Due amici però, si stagliano più di altri nel nostro immaginario collettivo contemporaneo. Roberto Mancini e Gianluca Vialli. Blucerchiati e poi azzurri, entrambi con un viaggio tortuoso, fatto di tornanti gloriosi e di curve da brivido. Uno vicino all’altro.
A ricordarci che trent’anni e passa scorrono in fretta, se il tempo lo passi vicino a chi ami.

E l’Italia, proprio per quanto riesce a corroborare speranze e diniego, sogni e incubi, rappresenta in toto le due facce della medaglia di quella cosa che in altri contesti proviamo a chiamare amore.
Che fa quasi sempre male ma è indispensabile che ci sia.

Perché la somma delle gioie nella vita di un uomo non supererà mai la somma dei dolori.
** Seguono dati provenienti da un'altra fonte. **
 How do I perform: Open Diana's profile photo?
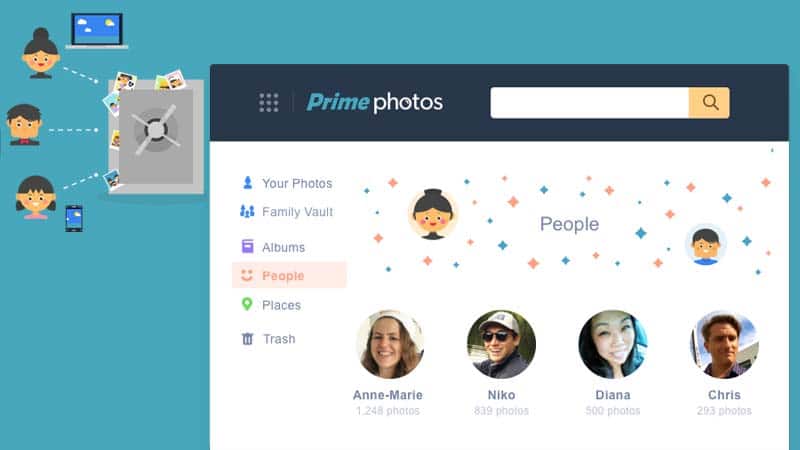(x=613, y=344)
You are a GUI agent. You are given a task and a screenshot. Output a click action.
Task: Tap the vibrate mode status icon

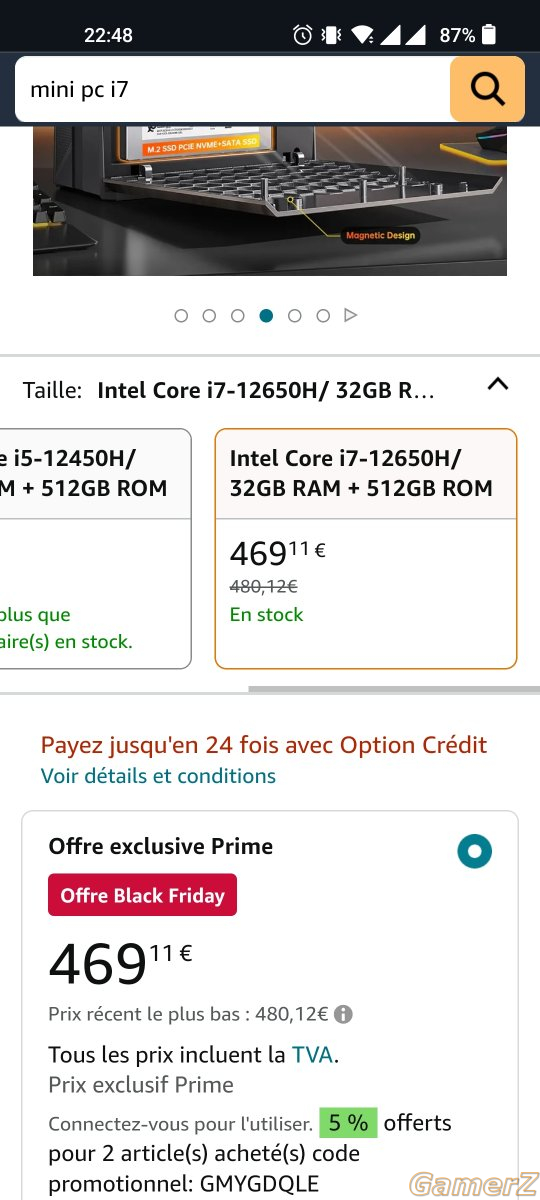tap(332, 35)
Ma che gioie sono state quelle che abbiamo vissuto. E che dolori lancinanti abbiamo provato, lo sappiamo solo noi.
E che è bello è stato gioire e quanto struggente è stato soffrire.
È indispensabile ricominciare a “sentire & percepire”, togliendosi questa sorta di anestesia emotiva che regala tempi grigi e monotoni.

Il cielo è già Azzurro sopra Roma. Anche se in questa stagione, a queste latitudini qui, non è mai una novità.